How Leaders Can Make Better Decisions



How Leaders Can Make Better Decisions

By Mike W Bell



Today's business challenges cannot be resolved by logic and knowledge alone. Only leaders with wisdom can learn to make better decisions when faced with the conditions of what Doug Engelbart calls: "complexity multiplied by urgency."

As the evidence below shows, leaders are faced with a real challenge of how to make better decisions in a world that is continually changing. It seems that the tools and approaches they have learned are not adequate. They belong to a slower, simpler time but do not work well today. They are anchored in an out-dated worldview that sees people and organizations as machines.

As a result many leaders do not understand what is needed to make better decisions and take more effective action.

How do we best decide what is the most effective action?

"In an increasingly dynamic, interdependent and unpredictable world, it is simply no longer possible for anyone to figure it all out at the top" Peter Senge, "The Fifth Discipline."

What Peter Senge is describing here as dynamic, interdependent and unpredictable is one way to think about complexity. It was Karl Popper who popularised the distinction between problems that are clock and those that are clouds. Clock problems relate to mechanical systems that are predictable and, if they break down, no matter how complicated, the cause and effect relationships can be understood and the broken parts replaced.

Most big problems in business are not 'clocks' however, they are more like clouds; they are complex - made up of myriad interconnected parts where the cause and effect relationship are almost impossible to understand (like a weather system) and predicting the outcomes of changes is very difficult and can have disastrous unforeseen consequences.

.....

> What you will do
a – In the article on how leaders can make better decisions, who popularized the distinction between clock problems and cloud problems?
b – Summarize the article on how leaders can make better decisions in two sentences.
c – Pick up the article on how leaders can make better decisions after its last sentence and keep writing.

> Supplied information
.....

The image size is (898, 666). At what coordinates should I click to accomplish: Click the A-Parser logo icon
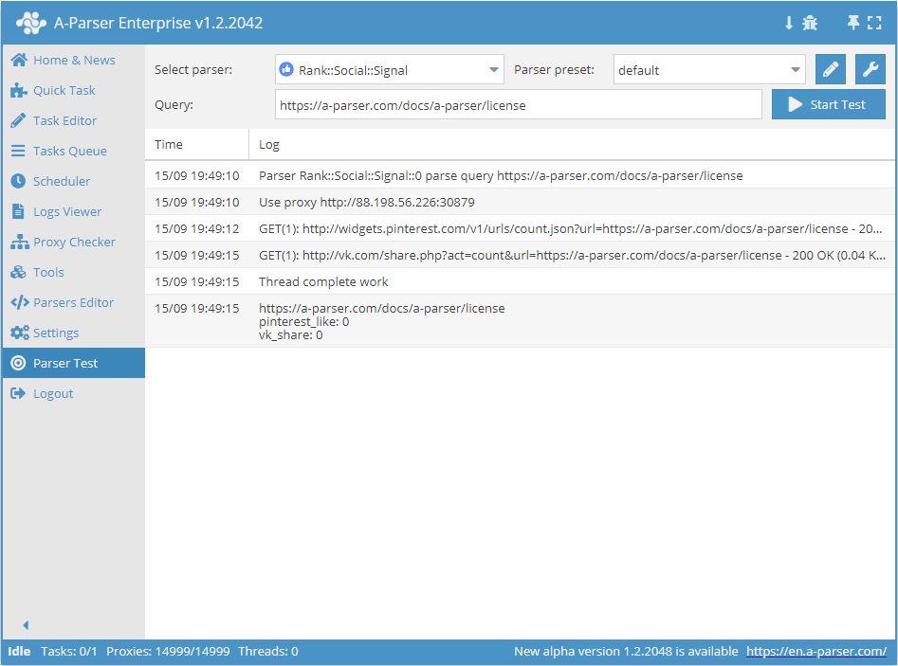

.....

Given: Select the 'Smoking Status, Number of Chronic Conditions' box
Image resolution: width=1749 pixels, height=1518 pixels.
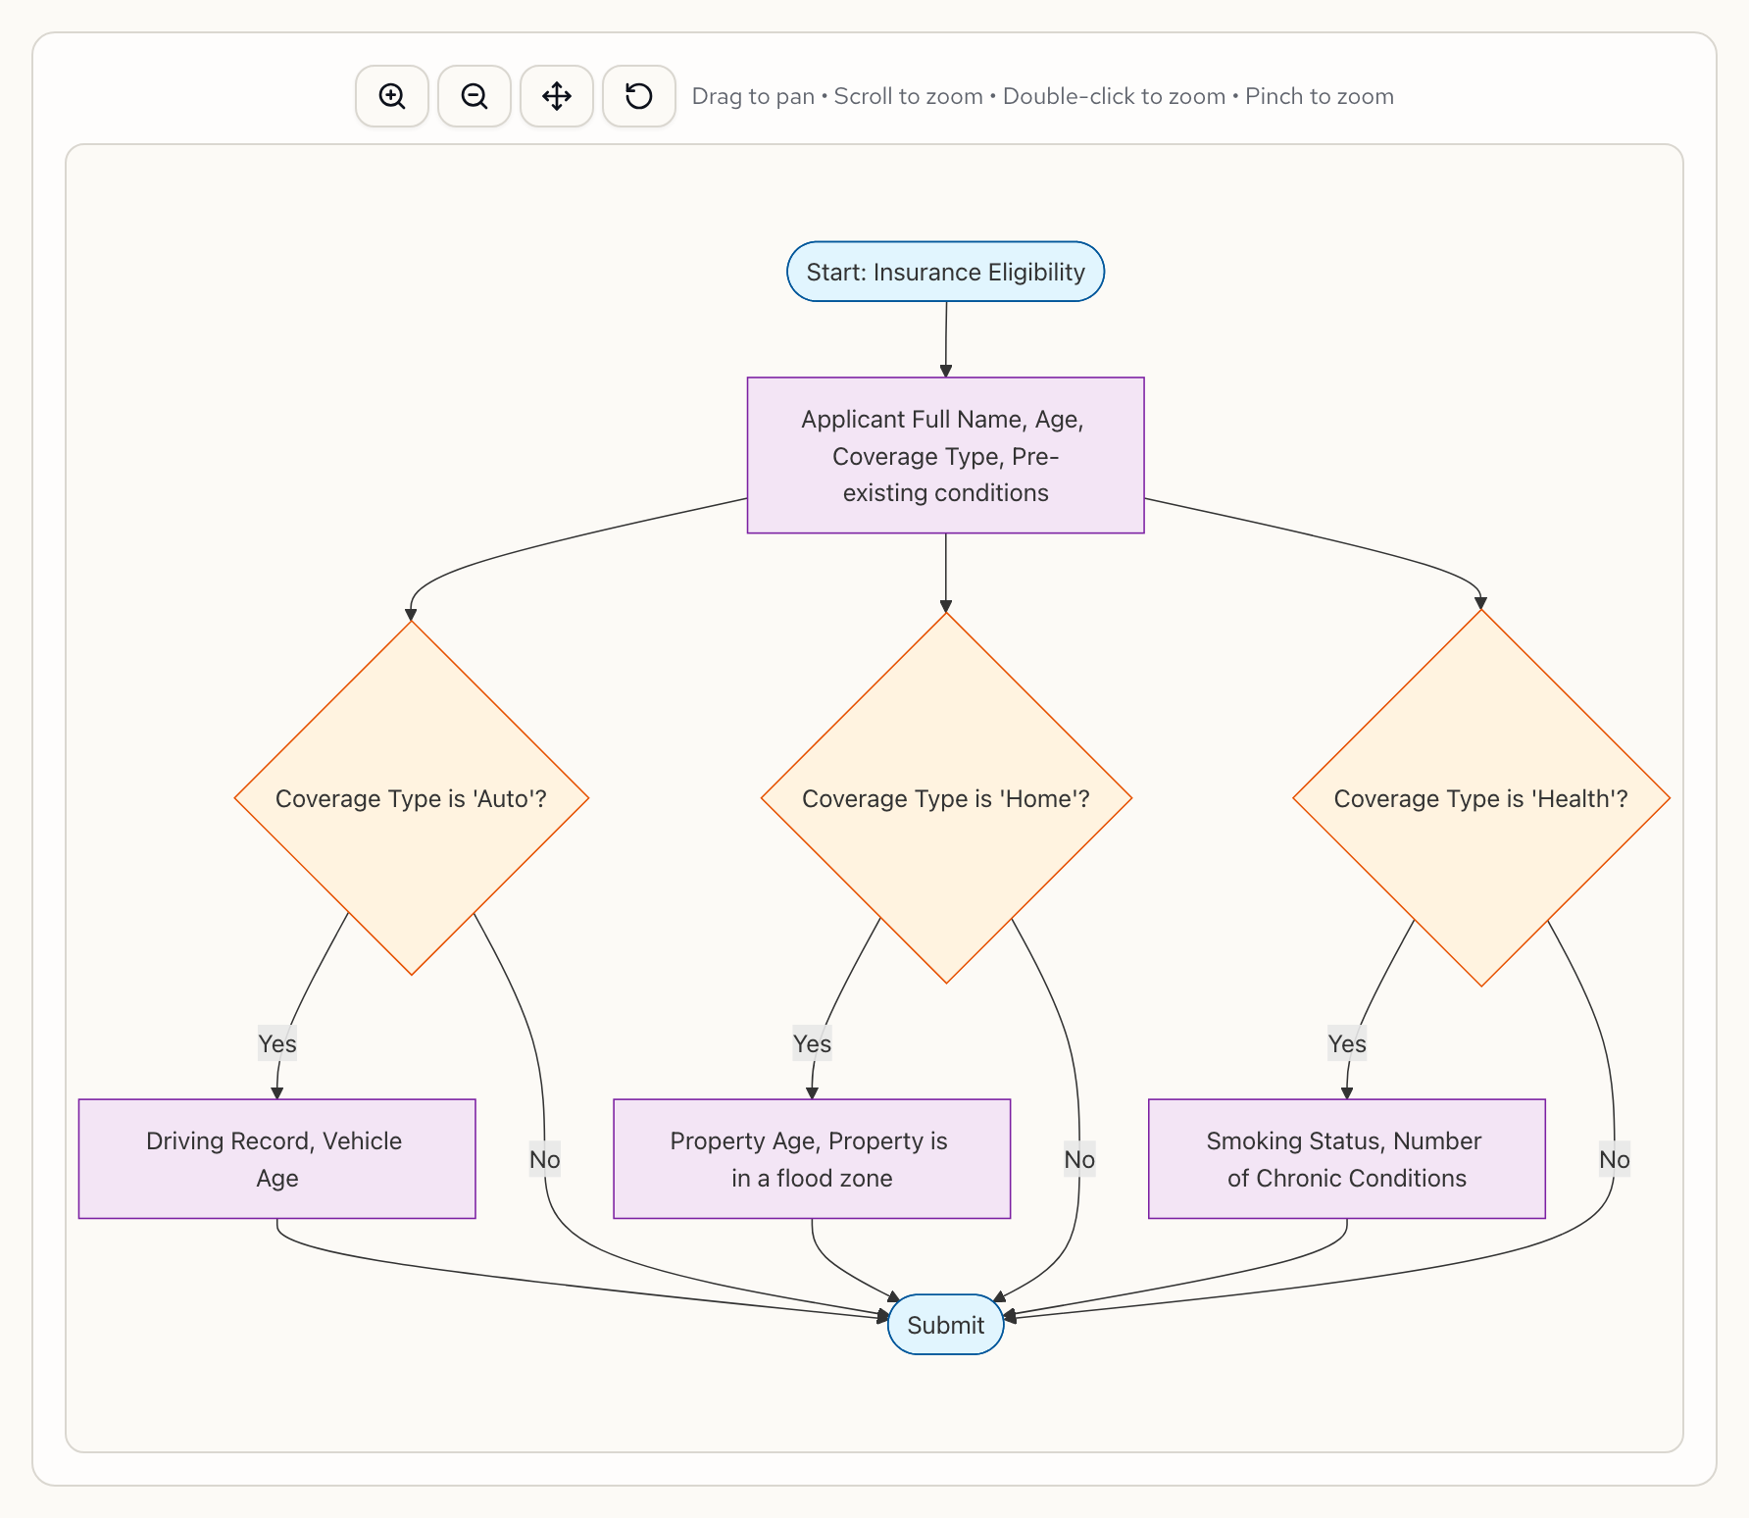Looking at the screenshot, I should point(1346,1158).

.....

> Expected results
a – Karl Popper.

b – Today's business challenges cannot be resolved by logic and knowledge alone, and the tools and approaches leaders have learned no longer work well in a continually changing world because they are anchored in an outdated worldview that sees people and organizations as machines. Following Karl Popper's distinction, most big business problems are not predictable "clocks" but complex "clouds," whose cause and effect relationships are almost impossible to understand and whose changes can have disastrous unforeseen consequences.

c –
"Many change programmes fail - and the traditional assessment of failure is 75% of the attempts - often because they do not take into account that they are working with a living system and not a machine." - Professor Keith Grint, Professor of Public Leadership & Management at Warwick University, UK.

What is suggested here is that many decisions fail because they assume that the organization, market or ecosystem is a machine and complicated rather than a living system and complex. Complex systems do not yield to IQ, logic or deduction.

An additional challenge presented by human organizations is that they are also adaptive. They learn from past behaviours and change how they respond to a similar stimulus in the future. This adds to the difficulty in predicting outcomes with any degree of certainty.

In summary, how leaders can make better decisions is by understanding how complexity affects their business.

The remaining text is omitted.